In addition to these fatty acids, we tested whether lipids of the pentacyclic triterpene class, uvaol, erythrodiol, oleanolic acid, and maslinic acid, exert KCa3.1-modulatory actions. These natural triterpenes are found in virgin olive oil and have been suggested having antioxidant, antifibrotic, anti-atherosclerotic, and, both, pro- as well as anti-inflammatory activities [35], [36], [37], [38]. However, whether these actions are related to - at least in part - KCa3.1-modulation has not been studied before.

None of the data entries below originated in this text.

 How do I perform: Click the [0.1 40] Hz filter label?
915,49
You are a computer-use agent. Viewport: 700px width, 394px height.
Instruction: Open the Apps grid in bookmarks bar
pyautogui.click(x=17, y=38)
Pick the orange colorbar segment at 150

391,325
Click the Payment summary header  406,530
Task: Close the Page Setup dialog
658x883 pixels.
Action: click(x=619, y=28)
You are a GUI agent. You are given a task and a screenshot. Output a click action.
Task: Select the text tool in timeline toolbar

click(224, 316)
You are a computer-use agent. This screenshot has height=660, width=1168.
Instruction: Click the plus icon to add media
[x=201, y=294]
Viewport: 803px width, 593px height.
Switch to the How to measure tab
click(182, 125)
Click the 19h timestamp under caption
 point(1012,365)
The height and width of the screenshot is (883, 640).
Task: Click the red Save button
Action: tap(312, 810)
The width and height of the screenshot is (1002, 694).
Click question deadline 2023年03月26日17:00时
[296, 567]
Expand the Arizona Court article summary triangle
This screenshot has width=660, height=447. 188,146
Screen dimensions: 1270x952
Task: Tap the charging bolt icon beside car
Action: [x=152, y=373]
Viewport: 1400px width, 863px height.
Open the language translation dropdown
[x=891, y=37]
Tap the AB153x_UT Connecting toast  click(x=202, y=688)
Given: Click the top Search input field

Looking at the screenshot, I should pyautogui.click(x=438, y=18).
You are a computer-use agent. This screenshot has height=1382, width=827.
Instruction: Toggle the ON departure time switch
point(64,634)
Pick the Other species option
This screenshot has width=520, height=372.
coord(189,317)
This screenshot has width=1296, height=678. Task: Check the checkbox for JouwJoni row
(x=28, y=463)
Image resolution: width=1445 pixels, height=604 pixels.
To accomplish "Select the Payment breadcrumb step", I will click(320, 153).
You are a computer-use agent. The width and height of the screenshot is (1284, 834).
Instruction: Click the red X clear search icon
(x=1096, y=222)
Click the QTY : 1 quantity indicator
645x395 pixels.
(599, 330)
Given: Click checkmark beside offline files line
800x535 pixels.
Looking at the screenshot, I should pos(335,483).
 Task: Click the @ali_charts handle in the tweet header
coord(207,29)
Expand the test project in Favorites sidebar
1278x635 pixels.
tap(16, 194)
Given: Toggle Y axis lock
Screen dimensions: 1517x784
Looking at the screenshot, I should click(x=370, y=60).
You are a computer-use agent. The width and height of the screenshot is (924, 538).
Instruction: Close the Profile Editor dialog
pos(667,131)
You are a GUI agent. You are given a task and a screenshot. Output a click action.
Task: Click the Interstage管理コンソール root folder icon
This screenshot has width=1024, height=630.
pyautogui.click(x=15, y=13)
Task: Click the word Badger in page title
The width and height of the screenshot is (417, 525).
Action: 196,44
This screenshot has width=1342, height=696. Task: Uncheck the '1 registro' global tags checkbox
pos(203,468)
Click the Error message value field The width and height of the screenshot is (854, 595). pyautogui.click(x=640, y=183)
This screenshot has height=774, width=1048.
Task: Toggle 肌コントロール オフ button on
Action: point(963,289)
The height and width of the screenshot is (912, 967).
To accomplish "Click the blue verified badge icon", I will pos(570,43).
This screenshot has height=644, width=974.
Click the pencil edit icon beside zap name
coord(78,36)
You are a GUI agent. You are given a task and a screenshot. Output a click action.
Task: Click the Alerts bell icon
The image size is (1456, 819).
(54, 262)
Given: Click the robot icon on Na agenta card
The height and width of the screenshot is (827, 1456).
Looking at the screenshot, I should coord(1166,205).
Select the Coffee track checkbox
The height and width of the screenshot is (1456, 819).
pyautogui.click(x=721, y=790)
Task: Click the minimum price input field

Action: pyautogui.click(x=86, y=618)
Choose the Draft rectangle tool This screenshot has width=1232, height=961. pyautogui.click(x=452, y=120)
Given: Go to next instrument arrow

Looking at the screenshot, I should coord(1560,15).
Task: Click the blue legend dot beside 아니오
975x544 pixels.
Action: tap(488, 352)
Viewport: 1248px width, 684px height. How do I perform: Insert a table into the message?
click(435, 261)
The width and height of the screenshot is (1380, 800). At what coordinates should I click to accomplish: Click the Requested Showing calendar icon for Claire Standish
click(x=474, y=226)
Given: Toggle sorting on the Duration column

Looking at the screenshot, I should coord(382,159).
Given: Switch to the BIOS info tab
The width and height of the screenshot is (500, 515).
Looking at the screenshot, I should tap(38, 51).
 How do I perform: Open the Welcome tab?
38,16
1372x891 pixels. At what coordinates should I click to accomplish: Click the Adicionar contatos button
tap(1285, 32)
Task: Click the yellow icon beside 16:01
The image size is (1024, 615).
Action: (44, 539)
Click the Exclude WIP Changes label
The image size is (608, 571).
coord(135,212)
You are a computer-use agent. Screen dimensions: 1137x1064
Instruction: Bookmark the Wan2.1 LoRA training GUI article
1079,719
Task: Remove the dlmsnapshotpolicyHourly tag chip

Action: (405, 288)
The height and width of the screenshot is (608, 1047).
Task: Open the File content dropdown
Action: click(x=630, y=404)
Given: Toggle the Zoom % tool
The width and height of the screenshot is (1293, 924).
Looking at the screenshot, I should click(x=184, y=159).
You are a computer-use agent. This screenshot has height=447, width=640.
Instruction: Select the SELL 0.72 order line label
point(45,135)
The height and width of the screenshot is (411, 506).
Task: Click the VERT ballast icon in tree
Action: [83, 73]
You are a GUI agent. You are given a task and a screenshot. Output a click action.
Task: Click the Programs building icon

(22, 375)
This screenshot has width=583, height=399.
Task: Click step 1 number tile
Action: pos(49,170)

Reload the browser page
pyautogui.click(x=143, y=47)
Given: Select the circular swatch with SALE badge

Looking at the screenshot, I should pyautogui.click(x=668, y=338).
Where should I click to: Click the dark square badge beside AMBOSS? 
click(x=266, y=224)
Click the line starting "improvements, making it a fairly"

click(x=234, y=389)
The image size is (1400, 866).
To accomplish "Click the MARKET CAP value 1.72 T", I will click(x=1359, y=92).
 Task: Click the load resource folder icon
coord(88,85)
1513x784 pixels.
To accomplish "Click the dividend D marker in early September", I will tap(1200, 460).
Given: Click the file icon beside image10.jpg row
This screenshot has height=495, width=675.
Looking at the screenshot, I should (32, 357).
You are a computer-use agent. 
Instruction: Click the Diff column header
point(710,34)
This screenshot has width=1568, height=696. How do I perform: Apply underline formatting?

We therefore conducted an electrophysiological study on cloned hKCa3.1 and endothelial rKCa3.1 and studied channel modulation by selected ω3, the four EETs, and 20-HETE, synthetic stable analogues, and other related fatty acids with structural differences or similarities (for structures see Figure 1). To further study potential binding/interaction sites within the KCa3.1 channel, we investigated blocking efficacy of the fatty acids on the AA-insensitive KCa3.1-mutant V275A [25]. Moreover, we studied the interactivity of EETs with its precursor, AA. In murine fibroblast, we tested the modulation of mKCa3.1 by DHA and by pentacyclic triterpenes.

Figure 1. Chemical structures of eicosanoids, ω3, and pentacyclic triterpenes and schematic overview of blocking efficacy (decreasing from top to bottom) or non-blocking efficacy.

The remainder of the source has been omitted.